At the end of the spot, Dr Oz encourages people to “get out there….see, hear taste.” By dwelling on travel as a sensory experience, this ad in many ways reminded us of some of the campaigns launched by Russian Airline S7, including ‘The Best Planet’ and (our December cover story) ‘I am you.’

As well as airing ‘Five Senses’ during the Superbowl, Turkish Airlines showed the game live on its flights.

This is the third year that Turkish Airlines has run a campaign around the Superbowl. In 2016, it partnered with the film Batman v Superman: Dawn of Justice for a pregame spot featuring Ben Affleck.

Last year, it sponsored the pre-match discussion show and ran an ad by Morgan Freeman, in a spot that encouraged people to ‘bridge worlds.’

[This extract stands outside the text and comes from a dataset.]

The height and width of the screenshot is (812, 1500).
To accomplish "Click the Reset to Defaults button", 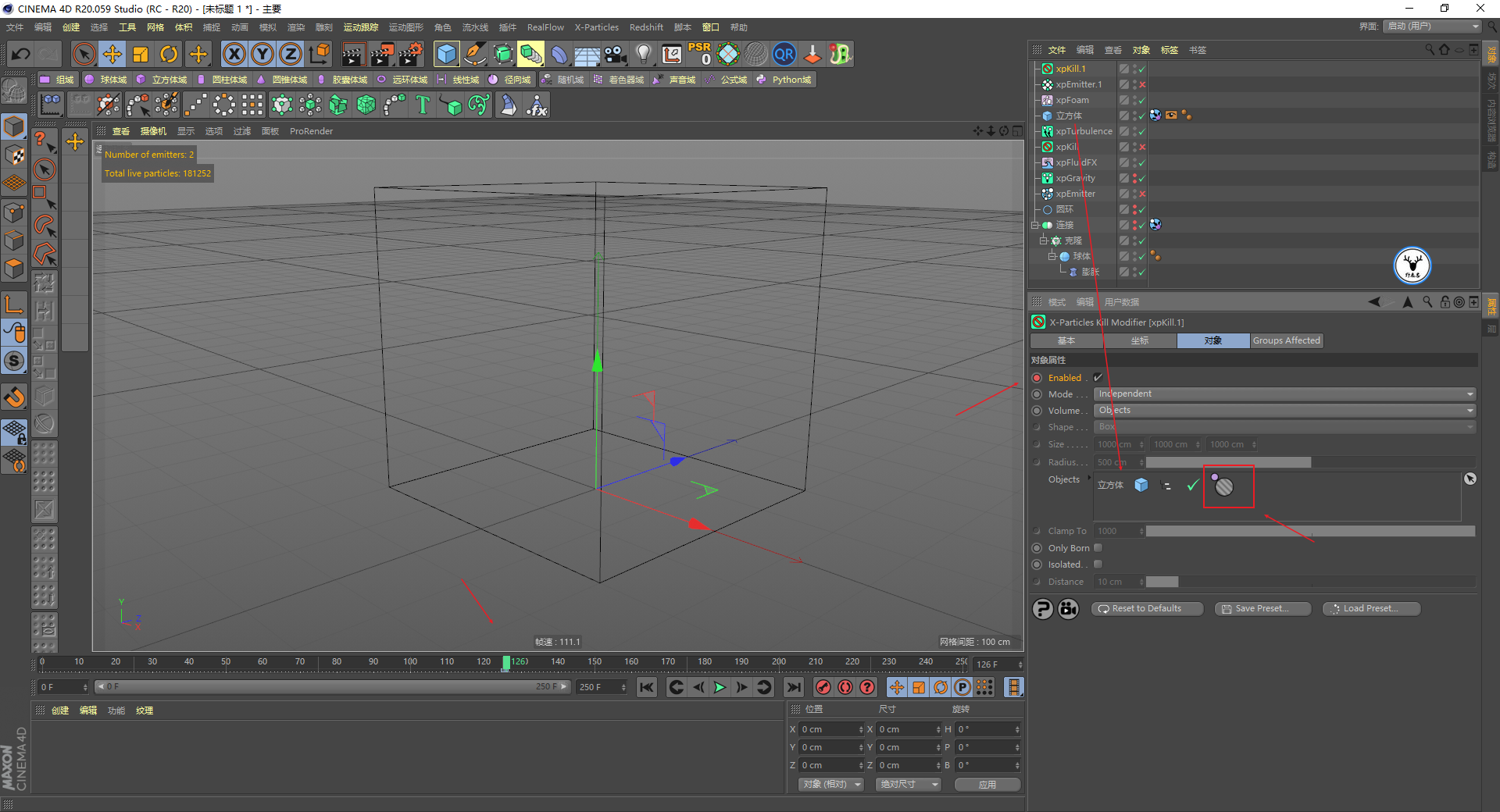I will (x=1146, y=609).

Does Superbowl advertising work for a brand like Turkish Airlines? An article in Skift claims that it was “unsure how many bookings it can attribute to these ads as the metrics can be complicated.” As a result, the key really seems to be awareness, which the Superbowl does of course deliver.

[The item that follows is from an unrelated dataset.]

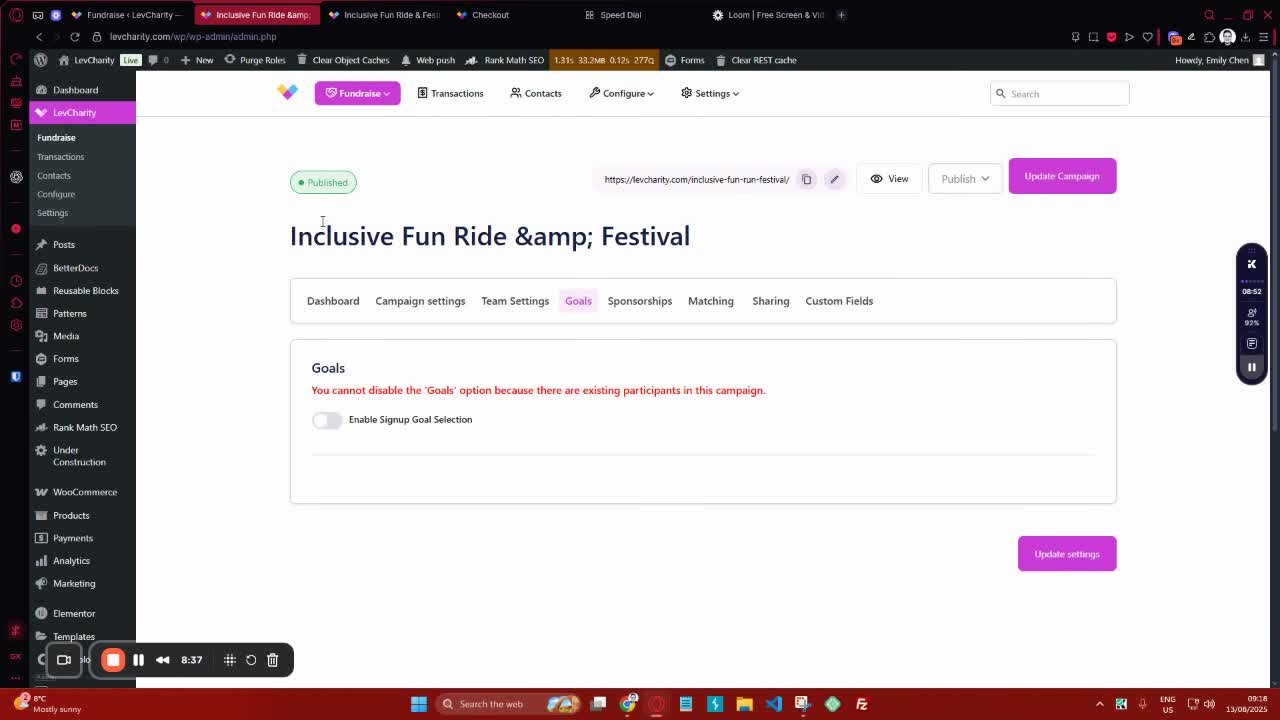The height and width of the screenshot is (720, 1280).
Task: Open the Team Settings tab
Action: (x=515, y=301)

Turkish Airlines is by no means the only travel brand to invest big in Superbowl marketing. Tourism Australia produced a sixty second spot called “Dundee: The Son of a Legend Returns Home.”

Designed to look like a movie trailer, the short video shows the “son” of Crocodile Dundee (played by Danny McBride) flying from the US to Australia to be met by Chris Hemsworth.

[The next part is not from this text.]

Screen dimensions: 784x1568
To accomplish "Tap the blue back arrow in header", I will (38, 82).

At first the spot looks like a preview for a new Crocodile Dundee film, but slowly it dawns on McBride that Hemsworth has actually hoodwinked him into starring in a tourism ad.

The campaign, which includes Qantas footage and mentions of ‘great flight deals’ included an official looking website, which was released before the Superbowl itself, as well as appearances in “trailers” by Aussies Hugh Jackman, Margot Robbie, Russell Crowe, Isla Fisher, and Liam Hemsworth.

It was a funny and subversive campaign and it worked.

According to Quartz,

Tourism Australia had built more online buzz than most other brands that pre-released or teased their commercials online ahead of the Super Bowl. ISpot.tv found that the fake trailers captured nearly 11% of pre-game social media buzz—including online views, and engagement on Facebook, YouTube, Twitter, and Google search—around Super Bowl commercials. It racked up 43.4 million video views and 578k social engagements.

Key Take-Away

The Superbowl is one of the world’s biggest advertising events (if not the biggest) and getting stand out is hard. Turkish Airlines produced a good ad that, by using Dr Oz, drew upon many of the successful elements of its earlier ‘Feel Good, Fly Good’ campaign.

Tourism Australia by contrast did something really different by creating a fake movie that actually turned out to be an ad promoting the country. The pregame buzz showed that it worked, and while the advertising creativity bar at the Superbowl is progressively being raised higher, Tourism Australia demonstrated that it is still possible to jump over it.